Monday, 12 December 2011

"Living In The Day" - Don't Do It Unless...

There's a spiritual practice known as "living in the day". It's generally taken to be a part of the AA Programme, but I can't recall it being mentioned in the Big Book. It's one of those phrases I heard in my early days and wondered what they were all talking about, and at sometime over the years, I stopped wondering, because I was doing it. I can't explain what it is, and it's nothing like any of the quotes you may find if you google the phrase, but this may give you an idea.

Living in the day lets me feel emotions. Joy, irritation, frustration, exhilaration, calm, pleasure... all these are emotions that pass in a fairly short time, leaving me able to get on to the next thing I need to do. I wake up the next morning feeling whatever my physical condition is - rested, horny, creaky, tired - but starting emotionally from zero. I don't feel anything else until I load up the diary for the day, when I may then feel various shades of anticipation, dread or irritation. Sounds good so far?

For that to work, yesterday must leave little or no emotional traces. Now think about that for a moment. Imagine not carrying over any emotions from yesterday. No, I don't just mean anger, frustration, irritation and all that other bad stuff we are exhorted to leave outside the bedroom door. I mean, not carrying over any emotions. LIke, you know... Love. Affection. Ambition. Fascination. Absorption. 

Because it turns out that practising the techniques that let me leave behind the bad stuff and the small stuff also leaves behind the big stuff as well. I don't even really remember what it is I feel for whoever's in bed with me: I just give them a chance to show what mood they are in, and react and deal accordingly. That's how you will feel about the woman you're married to or the kids you created, if you "live in the day". And if you're wondering, no, that's not how you are supposed to feel. Not at all. Those emotions about those people are supposed to be always with you - whichever emotions it you'e feeling at the time. 

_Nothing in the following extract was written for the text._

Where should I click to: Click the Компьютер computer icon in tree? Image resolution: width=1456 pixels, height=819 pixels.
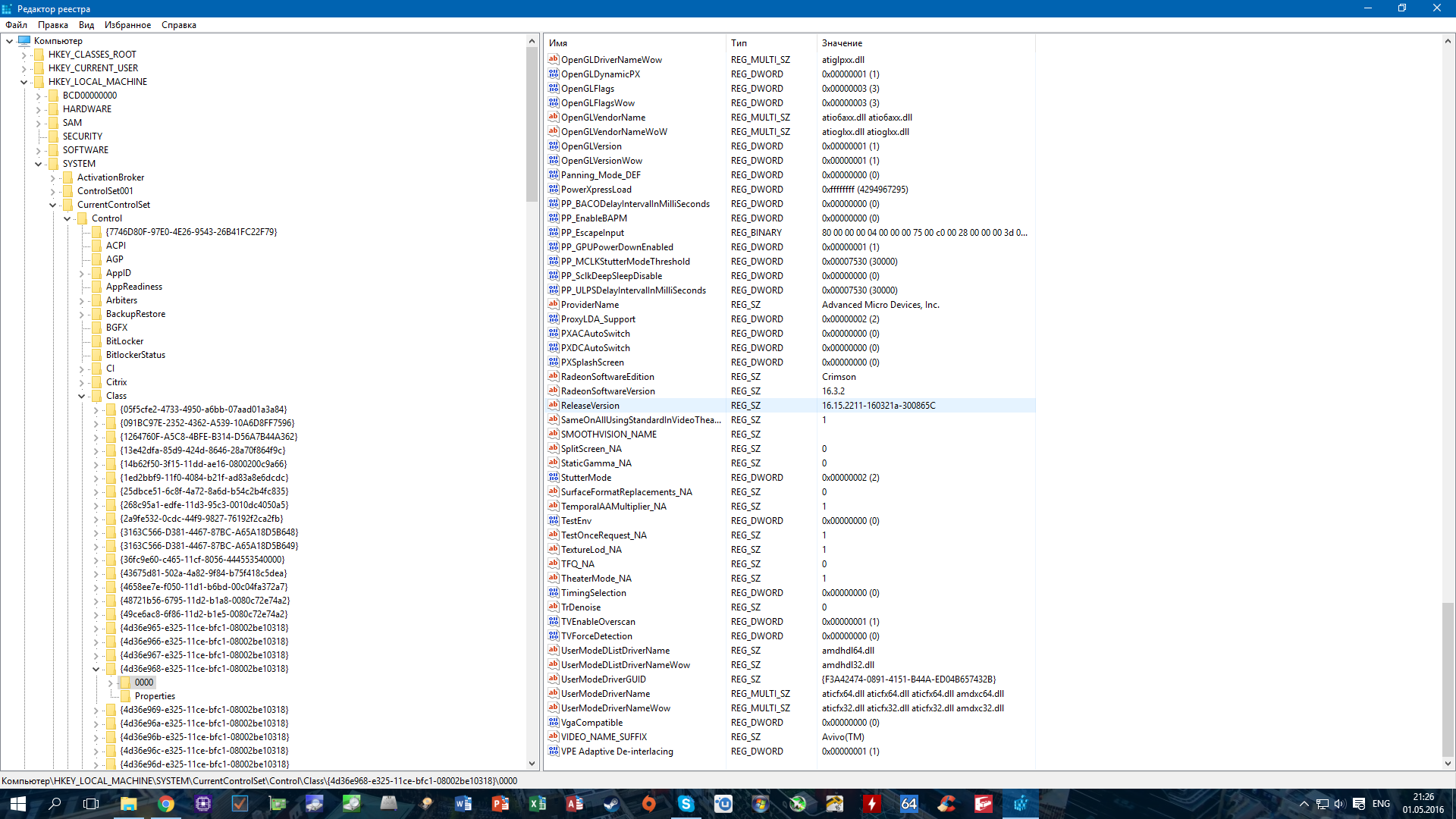click(24, 41)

Love, hate, ambition, despair, enthusiasm, hope, desire, lust, care, revenge, affection, friendship, competition... The emotions that make life worth living, that give it structure, colour and flavour, do so because they infuse our bodies - literally, with hormones - and create continuity and memory, linking the days together, linking this hour with an hour four days or four weeks ago. When I live in the day I feel none of these, not because I don't want to, but because whatever it is that lets the insults and pleasures of the day roll off my back like a duck, also means that the meaningful emotions won't stick either.

One of the things that happened to me as I recovered was that I understood that all I ever really felt was variations on that sick neediness, pain and emptiness that comes with the territory. These are also meaningful emotions that create memory, but none have anything to do with other people, other specific people, as love and hate do. For screw-ups, emotions are endless loops inside our own heads, hearts, bodies and memories. Dump those emotions, deal with the resentments and guilts in the Steps, and it's quite easy to live in the day. 

In the early years, it's a helluva an improvement on being hungover, withdrawn, flooded with pounding adrenals, ridden with undeserved guilt and hearing punishing voices in your head. But in the same way a Japanese stone garden is an improvement on the brambles and weeds that were there. It's clean, it's simple, it's low maintenance, and it's pretty vacant. I'm not sure I have much of choice, just as you don't have much of a choice about never knowing what a co-homology group is (because you gave up maths well before you went to university and you haven't got the time or background to read it up now). Which doesn't stop my body telling me from time to time that it's missing some stuff it needs to function really well, which leads me to feeling a tad empty, directionless and generally de-motivated and lacking sparkle and vigour. That passes, given enough time, but the last few weeks have been just a little empty.

Living in the day, like a lot of the other "spiritual"-sounding practices, is not for ordinary folk. It's for people who are or were severely fucked-up for an extended period of their lives: heroin addicts, alcoholics, children who passed through The System or who were abused or mistreated, not to mention people who have been through extended traumatic experiences that the rest of the world knows nothing of. That is unlikely to be you, gentle reader, and you'll screw your life and soul up if you try it.